The root of all evil

Where "Cobra Kai" Season 4 is a story about division and failure, Season 5 is a story about unity and redemption. By the end of Episode 10, nearly every character has been redeemed to the side of good. Even Kreese gets a bit of an arc in prison, though it's unclear just how much of that is just a performance. The only character not to get any redemption at all is Terry Silver, who walks away in handcuffs shortly before the final credits roll.

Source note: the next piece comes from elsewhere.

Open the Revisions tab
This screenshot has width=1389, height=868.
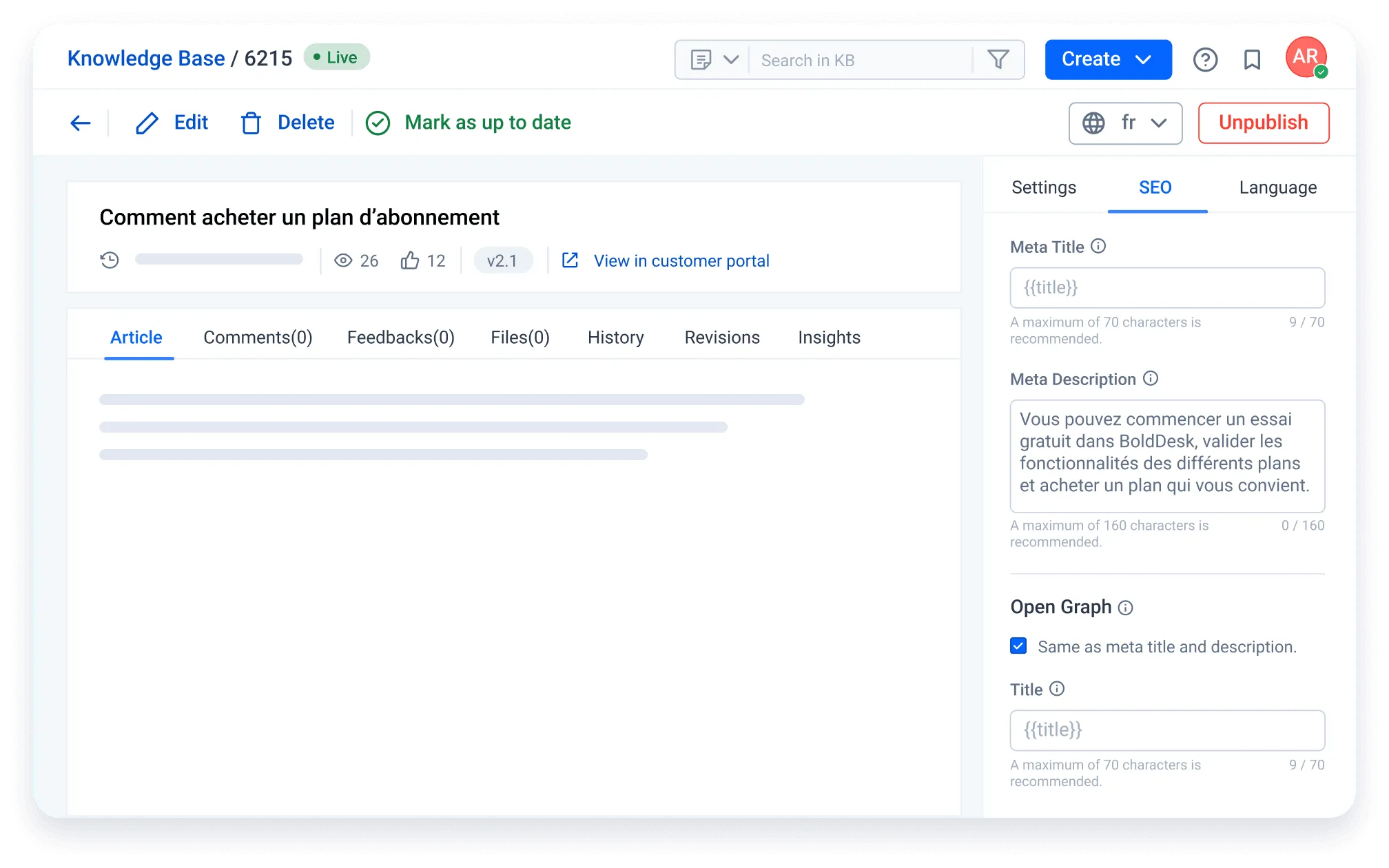(721, 338)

What's the moral to be taken away from this? Could it be that the love of money really is the root of all evil? As an evil billionaire, Silver is a very different kind of villain than Kreese. He succeeds in his aims simply because he has the resources to do so, and he seems nearly unstoppable because of how much money he has. Silver pays off referees, buys up dojos, and even makes charitable donations with the intention of furthering his own nefarious goals. But when all is said and done, all that money doesn't buy him victory. All it gets him is the only arc in "Cobra Kai" Season 5 that doesn't end in redemption.